Tag Archives: academic practice

Private Practice Versus Academics

As a young surgeon nears the completion of his training, he will need to make a decision as to the type of practice to join. If he wants to practice surgery, do research and teach, then an academic position may be the best choice. If he just wants to take care of patients, operate, be his own boss, and do very well from a financial standpoint, then private practice is the way to go.

Under a true private practice model, the physician is his own boss. He can work as hard as he wants and take care of as many patients as comes his way; the goal is to make a good living, hopefully in a location of his choosing. The downside of this practice model is that time away, either a vacation or a continuing education activity can be nerve racking. Lost time is lost income.

The overhead is very high in a private practice so some may choose to become an employee of a hospital or health care group. In this model, the physician will have a salary based on work done. In either of these private practice models, the physician will need some business knowledge to generate referrals. Marketing one’s skills and knowledge will be critical for success.

Physicians going into an academic practice, usually with a teaching hospital affiliated with a university or medical school, should have an interest in teaching and research. The employing hospital or university will expect teaching and research activity and some of the salary will be tied to these areas. The physician will still be expected to provide patient care and the salary will be related to the generated income, but a guaranteed salary goes a long way to relieving the anxiety of meeting overheads and making a living.

The University surgeons, those with an academic practice, focus on the complex and unusual. It is appropriate for complex patients to come to a university setting where the health care infrastructure is robust. Residents are in the hospital at all times and sudden changes in a patient’s condition can be evaluated by a physician quickly. These residents will keep the attending physician informed so that appropriate care can be initiated in a timely fashion.
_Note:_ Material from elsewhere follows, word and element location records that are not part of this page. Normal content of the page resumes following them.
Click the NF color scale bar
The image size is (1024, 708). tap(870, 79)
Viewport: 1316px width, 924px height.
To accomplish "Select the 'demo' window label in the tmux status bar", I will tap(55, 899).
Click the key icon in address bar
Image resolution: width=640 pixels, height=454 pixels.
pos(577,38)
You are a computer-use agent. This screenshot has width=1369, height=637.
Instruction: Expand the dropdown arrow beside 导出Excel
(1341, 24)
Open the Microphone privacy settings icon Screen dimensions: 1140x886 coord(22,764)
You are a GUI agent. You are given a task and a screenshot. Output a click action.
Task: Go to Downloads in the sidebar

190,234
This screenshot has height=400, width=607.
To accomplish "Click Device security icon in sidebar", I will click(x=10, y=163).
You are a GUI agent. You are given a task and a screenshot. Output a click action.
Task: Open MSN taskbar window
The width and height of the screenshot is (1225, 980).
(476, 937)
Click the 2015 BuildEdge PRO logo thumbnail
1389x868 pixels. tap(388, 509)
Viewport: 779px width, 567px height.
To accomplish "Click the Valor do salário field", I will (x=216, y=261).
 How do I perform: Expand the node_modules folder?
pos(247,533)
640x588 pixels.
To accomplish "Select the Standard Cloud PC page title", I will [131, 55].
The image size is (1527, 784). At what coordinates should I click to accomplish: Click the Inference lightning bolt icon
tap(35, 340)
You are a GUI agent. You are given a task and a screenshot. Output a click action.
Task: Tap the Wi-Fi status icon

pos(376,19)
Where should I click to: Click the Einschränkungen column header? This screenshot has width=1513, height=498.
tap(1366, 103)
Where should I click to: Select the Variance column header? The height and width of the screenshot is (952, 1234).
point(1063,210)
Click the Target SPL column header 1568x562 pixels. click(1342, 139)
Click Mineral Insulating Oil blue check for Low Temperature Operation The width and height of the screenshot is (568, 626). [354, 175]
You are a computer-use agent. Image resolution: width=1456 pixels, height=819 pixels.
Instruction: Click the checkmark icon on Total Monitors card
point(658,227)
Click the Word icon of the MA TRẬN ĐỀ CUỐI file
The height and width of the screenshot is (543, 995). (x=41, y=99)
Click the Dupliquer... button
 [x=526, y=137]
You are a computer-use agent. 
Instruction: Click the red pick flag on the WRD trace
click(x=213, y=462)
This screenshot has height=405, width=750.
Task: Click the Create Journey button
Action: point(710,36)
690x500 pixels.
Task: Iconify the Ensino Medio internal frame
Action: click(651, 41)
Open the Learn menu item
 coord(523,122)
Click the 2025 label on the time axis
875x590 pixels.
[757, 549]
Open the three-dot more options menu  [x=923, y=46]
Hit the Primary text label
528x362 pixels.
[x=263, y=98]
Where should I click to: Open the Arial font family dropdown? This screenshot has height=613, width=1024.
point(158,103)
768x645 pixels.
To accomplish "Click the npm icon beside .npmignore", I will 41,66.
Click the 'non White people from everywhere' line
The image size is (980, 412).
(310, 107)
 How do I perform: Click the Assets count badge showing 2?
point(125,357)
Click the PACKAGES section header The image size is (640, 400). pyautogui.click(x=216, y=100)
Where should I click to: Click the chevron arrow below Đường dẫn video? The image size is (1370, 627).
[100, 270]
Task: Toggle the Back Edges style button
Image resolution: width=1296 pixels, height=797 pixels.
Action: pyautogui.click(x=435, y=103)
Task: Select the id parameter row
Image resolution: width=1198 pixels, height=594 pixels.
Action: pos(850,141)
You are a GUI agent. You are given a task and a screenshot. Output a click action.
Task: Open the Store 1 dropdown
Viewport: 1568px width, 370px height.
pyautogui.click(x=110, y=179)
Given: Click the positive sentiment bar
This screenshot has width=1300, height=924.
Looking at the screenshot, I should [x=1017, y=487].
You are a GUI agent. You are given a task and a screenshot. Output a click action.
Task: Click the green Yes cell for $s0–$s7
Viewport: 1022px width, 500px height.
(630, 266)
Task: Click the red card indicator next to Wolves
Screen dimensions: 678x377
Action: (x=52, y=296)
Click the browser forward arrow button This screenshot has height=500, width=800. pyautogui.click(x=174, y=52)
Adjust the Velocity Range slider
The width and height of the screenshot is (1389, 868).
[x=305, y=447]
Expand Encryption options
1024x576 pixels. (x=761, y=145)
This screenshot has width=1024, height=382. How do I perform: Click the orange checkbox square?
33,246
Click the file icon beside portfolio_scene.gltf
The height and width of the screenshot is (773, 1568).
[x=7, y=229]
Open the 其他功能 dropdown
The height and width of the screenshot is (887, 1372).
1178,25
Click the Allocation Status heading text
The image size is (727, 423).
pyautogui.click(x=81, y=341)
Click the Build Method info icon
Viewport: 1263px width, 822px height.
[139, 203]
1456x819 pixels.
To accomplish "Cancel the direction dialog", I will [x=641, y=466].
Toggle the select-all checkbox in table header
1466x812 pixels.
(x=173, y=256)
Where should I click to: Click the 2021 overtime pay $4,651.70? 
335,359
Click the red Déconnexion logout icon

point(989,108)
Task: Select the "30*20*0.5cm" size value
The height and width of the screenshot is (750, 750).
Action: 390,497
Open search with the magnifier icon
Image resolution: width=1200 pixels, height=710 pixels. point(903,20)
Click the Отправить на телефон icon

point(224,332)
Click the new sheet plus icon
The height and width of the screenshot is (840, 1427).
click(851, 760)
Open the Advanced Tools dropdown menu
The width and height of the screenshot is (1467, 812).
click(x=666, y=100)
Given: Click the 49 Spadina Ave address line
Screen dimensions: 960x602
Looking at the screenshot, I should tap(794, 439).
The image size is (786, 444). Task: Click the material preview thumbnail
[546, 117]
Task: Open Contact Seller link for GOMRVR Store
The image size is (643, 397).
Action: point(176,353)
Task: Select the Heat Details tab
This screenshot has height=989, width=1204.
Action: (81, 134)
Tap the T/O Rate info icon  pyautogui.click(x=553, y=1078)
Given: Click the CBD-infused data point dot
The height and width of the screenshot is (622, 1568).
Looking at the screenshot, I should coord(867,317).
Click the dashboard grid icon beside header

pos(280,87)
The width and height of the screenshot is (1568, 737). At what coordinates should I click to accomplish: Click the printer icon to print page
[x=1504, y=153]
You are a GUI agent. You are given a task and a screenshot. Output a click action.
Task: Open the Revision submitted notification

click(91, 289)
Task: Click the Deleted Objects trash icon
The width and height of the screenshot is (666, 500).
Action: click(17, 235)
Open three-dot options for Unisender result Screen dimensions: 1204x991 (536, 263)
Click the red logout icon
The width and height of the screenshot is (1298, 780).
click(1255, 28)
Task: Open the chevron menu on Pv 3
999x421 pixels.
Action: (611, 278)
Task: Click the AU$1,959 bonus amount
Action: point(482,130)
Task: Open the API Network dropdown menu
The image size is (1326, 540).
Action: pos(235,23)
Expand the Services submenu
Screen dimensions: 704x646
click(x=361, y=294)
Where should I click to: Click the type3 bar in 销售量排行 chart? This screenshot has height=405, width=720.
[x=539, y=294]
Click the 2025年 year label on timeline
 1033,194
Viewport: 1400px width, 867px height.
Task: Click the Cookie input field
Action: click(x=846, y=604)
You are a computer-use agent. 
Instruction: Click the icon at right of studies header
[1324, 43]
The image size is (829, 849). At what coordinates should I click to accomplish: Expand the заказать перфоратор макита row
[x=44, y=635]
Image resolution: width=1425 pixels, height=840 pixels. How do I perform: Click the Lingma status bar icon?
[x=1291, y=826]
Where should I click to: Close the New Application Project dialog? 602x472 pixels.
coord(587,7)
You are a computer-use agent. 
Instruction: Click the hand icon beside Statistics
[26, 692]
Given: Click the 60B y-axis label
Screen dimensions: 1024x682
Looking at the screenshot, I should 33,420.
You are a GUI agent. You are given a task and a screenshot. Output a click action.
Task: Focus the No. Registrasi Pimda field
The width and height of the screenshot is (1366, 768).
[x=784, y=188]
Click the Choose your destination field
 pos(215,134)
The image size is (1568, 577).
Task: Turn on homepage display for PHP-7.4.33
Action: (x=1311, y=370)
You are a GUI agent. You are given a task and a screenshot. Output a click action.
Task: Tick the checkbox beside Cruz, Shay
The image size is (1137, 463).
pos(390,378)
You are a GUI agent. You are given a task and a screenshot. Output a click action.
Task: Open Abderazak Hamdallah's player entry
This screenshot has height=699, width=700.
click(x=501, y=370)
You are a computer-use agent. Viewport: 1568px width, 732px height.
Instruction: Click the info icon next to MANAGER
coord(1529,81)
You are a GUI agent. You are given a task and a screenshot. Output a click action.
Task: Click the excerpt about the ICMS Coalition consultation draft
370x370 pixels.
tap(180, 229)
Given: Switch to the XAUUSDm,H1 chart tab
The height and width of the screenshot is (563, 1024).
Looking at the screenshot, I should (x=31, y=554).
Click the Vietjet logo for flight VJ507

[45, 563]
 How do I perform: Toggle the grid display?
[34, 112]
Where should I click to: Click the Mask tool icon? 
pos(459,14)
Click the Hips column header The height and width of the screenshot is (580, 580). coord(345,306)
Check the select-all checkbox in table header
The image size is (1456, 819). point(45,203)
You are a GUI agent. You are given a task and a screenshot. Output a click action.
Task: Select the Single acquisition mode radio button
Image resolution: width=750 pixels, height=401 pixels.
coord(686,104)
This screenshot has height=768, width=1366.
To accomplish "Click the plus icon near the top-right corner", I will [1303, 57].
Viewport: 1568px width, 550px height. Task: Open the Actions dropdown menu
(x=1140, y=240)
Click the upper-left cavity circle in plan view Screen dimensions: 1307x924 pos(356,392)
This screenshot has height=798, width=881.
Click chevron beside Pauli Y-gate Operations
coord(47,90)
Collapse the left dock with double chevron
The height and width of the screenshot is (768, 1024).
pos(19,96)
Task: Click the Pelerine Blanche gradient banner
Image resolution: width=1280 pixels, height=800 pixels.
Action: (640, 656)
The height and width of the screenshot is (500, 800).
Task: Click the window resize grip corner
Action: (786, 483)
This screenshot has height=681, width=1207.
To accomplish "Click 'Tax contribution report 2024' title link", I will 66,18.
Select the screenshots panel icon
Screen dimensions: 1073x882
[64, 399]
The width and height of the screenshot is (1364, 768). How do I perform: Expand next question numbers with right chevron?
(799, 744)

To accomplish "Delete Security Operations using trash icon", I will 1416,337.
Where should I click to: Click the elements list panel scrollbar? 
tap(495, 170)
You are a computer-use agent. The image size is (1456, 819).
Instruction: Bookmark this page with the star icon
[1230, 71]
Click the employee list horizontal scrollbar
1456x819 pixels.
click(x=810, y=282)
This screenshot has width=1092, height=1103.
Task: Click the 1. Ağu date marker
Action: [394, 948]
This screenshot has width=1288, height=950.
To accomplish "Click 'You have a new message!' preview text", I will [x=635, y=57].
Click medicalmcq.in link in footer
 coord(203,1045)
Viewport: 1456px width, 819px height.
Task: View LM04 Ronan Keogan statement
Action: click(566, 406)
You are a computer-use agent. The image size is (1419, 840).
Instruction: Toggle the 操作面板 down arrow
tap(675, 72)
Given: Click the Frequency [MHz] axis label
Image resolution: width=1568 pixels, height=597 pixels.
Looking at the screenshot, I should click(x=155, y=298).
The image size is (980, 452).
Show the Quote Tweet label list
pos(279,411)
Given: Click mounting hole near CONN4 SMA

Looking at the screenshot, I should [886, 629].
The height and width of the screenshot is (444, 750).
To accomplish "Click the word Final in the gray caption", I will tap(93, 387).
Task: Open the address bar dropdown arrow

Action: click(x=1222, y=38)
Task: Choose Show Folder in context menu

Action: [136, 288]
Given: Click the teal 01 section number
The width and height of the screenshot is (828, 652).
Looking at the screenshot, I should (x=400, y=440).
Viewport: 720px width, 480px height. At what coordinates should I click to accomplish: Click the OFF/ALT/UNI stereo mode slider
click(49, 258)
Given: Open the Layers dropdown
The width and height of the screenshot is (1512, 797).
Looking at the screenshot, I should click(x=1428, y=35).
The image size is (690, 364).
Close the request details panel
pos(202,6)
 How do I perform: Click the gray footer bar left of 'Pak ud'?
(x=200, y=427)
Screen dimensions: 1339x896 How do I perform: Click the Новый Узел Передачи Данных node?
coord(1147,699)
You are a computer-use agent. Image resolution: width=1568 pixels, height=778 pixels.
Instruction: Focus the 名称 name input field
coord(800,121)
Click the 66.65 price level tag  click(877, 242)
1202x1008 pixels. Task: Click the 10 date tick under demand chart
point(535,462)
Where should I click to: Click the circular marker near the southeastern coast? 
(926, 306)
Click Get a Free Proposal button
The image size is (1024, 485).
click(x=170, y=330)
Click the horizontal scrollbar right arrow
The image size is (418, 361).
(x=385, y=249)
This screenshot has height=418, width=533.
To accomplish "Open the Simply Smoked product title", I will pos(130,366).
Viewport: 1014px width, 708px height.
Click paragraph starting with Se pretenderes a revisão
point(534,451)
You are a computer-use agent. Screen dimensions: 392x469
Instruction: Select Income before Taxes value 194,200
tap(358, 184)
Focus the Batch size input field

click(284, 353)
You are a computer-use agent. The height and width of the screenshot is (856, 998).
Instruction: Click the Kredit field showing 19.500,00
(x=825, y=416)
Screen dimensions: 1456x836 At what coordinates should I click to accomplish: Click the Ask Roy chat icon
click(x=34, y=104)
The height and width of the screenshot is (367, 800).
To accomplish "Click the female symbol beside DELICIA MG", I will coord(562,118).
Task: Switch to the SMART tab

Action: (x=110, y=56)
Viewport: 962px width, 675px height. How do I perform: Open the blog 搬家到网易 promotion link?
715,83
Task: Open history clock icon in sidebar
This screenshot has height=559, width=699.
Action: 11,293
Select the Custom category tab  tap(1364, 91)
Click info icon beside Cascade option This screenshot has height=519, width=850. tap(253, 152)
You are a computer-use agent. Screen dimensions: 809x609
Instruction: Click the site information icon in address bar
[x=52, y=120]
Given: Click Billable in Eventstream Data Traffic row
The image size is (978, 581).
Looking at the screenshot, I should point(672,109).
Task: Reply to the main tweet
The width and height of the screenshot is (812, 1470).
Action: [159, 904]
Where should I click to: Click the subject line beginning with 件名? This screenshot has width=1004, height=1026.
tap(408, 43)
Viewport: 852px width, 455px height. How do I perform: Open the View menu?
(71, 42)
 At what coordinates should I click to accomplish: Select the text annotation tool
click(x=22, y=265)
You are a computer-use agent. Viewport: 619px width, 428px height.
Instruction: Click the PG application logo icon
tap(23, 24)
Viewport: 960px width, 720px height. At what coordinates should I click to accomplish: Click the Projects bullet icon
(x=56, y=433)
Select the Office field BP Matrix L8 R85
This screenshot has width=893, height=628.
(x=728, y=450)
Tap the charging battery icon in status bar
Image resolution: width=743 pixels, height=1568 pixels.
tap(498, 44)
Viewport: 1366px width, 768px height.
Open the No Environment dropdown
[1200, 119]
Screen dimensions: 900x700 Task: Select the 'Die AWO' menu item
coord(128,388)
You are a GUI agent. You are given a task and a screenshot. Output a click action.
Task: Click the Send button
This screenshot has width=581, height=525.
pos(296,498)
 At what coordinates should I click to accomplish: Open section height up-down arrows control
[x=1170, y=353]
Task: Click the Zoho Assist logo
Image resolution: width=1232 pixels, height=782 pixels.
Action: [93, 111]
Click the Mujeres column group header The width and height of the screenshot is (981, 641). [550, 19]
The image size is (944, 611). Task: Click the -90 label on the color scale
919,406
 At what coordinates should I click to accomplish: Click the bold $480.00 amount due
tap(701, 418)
Residents, as a first line of care, are worth their weight in gold for the academic attendings. This is especially true in the middle of the night when the attending surgeon may not have to go in and evaluate the patient himself.

Some say that academic surgeons are the surgeons of last resort. Because of their goal to advance medical knowledge, they are inclined to take on the tougher cases. They also have resident surgeons to help in the operating room; this extra pair of experienced hands can be useful in difficult cases and is less expensive than calling in another surgeon to help. In general, you will not read about university surgeons in the newspapers. Well, that’s not exactly true as some do like to make headlines. Academic surgeons do research, teach future generations of health care providers, and take care of patients—all patients, whether they can pay or not.

Unfortunately, the last few decades has seen less financial support going to university centers from their state and local governments and less from federal funding and philanthropy for research. As a result, the academic model has changed; physicians are expected to generate more of their income from clinical care. The fact that third party payers are giving lower reimbursements has made this new model even more difficult.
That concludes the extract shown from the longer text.